Task objective =>
The records that follow must be repeated verbatim, every one of them.
━━━ Recorded data
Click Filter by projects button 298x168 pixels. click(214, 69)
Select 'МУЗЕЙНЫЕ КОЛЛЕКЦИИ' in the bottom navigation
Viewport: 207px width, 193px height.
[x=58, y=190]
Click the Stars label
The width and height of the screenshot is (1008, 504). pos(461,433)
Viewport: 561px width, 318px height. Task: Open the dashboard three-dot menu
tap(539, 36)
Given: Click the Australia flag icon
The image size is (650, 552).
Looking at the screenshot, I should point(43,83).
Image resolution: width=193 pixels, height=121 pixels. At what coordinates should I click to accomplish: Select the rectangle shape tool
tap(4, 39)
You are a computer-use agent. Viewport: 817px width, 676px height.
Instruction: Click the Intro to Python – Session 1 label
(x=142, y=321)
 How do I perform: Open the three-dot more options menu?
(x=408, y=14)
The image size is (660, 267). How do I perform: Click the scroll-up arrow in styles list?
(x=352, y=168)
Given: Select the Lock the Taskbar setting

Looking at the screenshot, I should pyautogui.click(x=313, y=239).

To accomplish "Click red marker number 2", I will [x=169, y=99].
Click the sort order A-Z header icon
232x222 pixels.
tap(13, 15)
━━━━━━
Result of this task =>
Click Filter by projects button 298x168 pixels. click(214, 69)
Select 'МУЗЕЙНЫЕ КОЛЛЕКЦИИ' in the bottom navigation
Viewport: 207px width, 193px height.
[x=58, y=190]
Click the Stars label
The width and height of the screenshot is (1008, 504). pos(461,433)
Viewport: 561px width, 318px height. Task: Open the dashboard three-dot menu
tap(539, 36)
Given: Click the Australia flag icon
The image size is (650, 552).
Looking at the screenshot, I should point(43,83).
Image resolution: width=193 pixels, height=121 pixels. At what coordinates should I click to accomplish: Select the rectangle shape tool
tap(4, 39)
You are a computer-use agent. Viewport: 817px width, 676px height.
Instruction: Click the Intro to Python – Session 1 label
(x=142, y=321)
 How do I perform: Open the three-dot more options menu?
(x=408, y=14)
The image size is (660, 267). How do I perform: Click the scroll-up arrow in styles list?
(x=352, y=168)
Given: Select the Lock the Taskbar setting

Looking at the screenshot, I should pyautogui.click(x=313, y=239).

To accomplish "Click red marker number 2", I will [x=169, y=99].
Click the sort order A-Z header icon
232x222 pixels.
tap(13, 15)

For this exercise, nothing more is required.